Starting at a MIC...The XLR.Cable Shields are NOT connected to pin 1. They are terminated to NOTHING, is that correct? At the other end of the Mic cable XLR, the shield IS soldered to Pin 1. Correct?

At the Studio XLR PATCH PANEL, on the BACK side, ALL Pin 1's are tied together by a common buss wire, as well as EACH shield of a balanced pair whether it be individual or multicore, is soldered to its own respective XLR pin 1. Correct?
Also, the master foil shield of a multicore cable is solered or tied to this common buss across all Pin 1's. Correct?

This multicore or single sets of balanced cables, then goes to the backside of a CONTROL ROOM XLR patch panel where they are soldered in the exact same manner as the Studio Patch panel. Correct? Which means, UNLESS, a balanced cable is connected from the Control Room XLR Panel to the mixer. there is NO GROUND connection to any shield at any point. Correct? But if ONE cable is connected between the mixer and the control room Patch panel, now you have GROUND at ALL panel XLR connectors PIN 1? Correct?

AT the mixer.... All XLR CABLE connectors (pin 1) are soldered to the shield of each balanced pair of a Multicore or individual cables which extend to a Control room XLR patchbay. At this end, the cable XLR connectors are wire identical as at the Mixer XLR connector. However, in a multicore, with fans at each end, WHAT happens to the foil sheild at each end? Nothing? it is just terminated?

Ok, now for the panel AND XLR CHASSI connections. At the studio Patch panel, A buss wire is soldered across ALL XLR CHASSI PIN (G)'s, correct. In the event of more than ONE panel, a buss wire is also soldered between each SET of Pin (G) buss's, correct?
Now, since the XLR chassi's are phyisicaly mounted to a steel panel, Pin(G)'s are already connected to the panel. Now it is only a matter of soldering a wire, from the studio panel Pin (G) buss, to a Pin (G) buss at the control room panels. From there, a wire must now go to a power supply ground. Correct?

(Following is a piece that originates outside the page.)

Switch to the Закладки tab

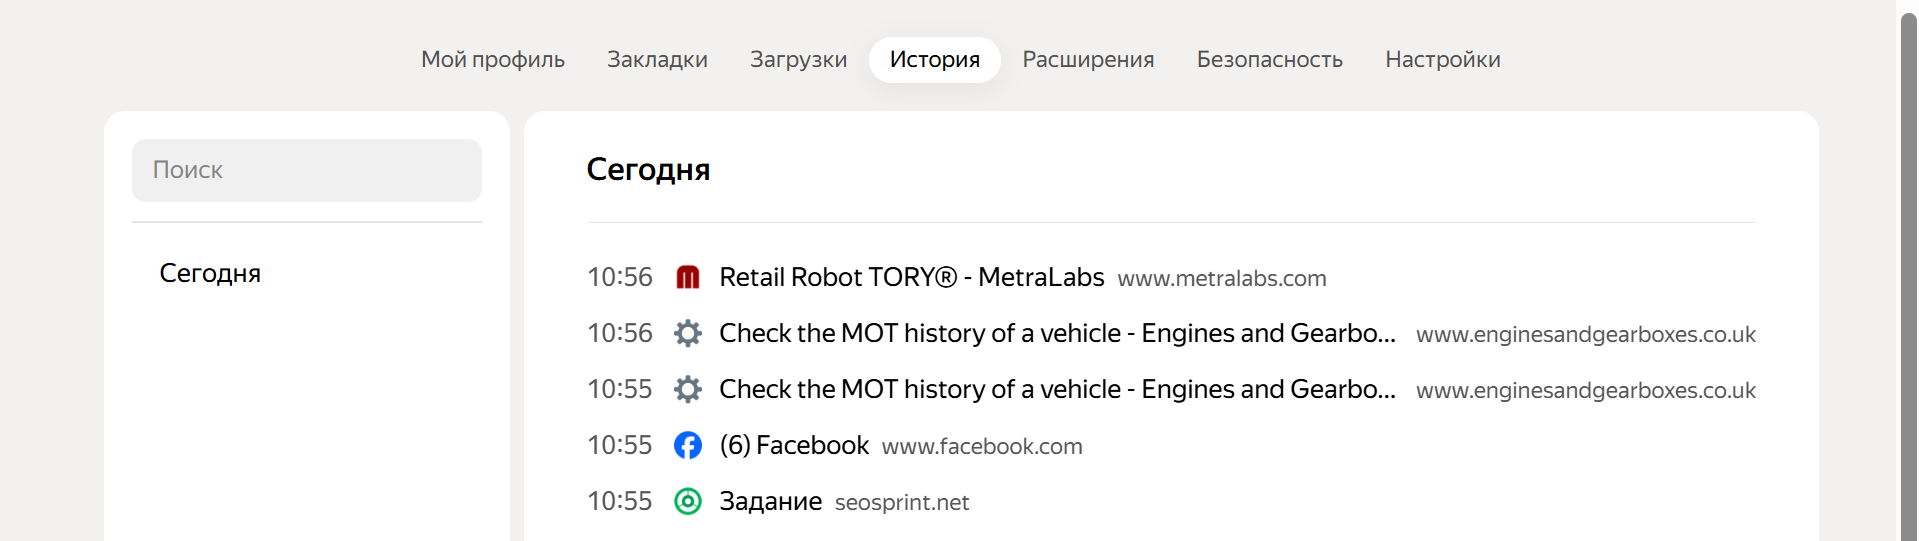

To ABSOLUTELY make this clear, at NO POINT other than Mixer PIN 1 connections, do any XLR connector shields obtain audio ground. Correct?

I sure the heck hope so.

BUT now, this also brings up another quagmire, which is EXACTLY what my question was about in the "grounding" thread from hell.
To refresh your memory, the question was in regards to a SECOND grounding point(ROD) when a sub-panel is added to a residential supply panel. I need no explaination OTHER than this.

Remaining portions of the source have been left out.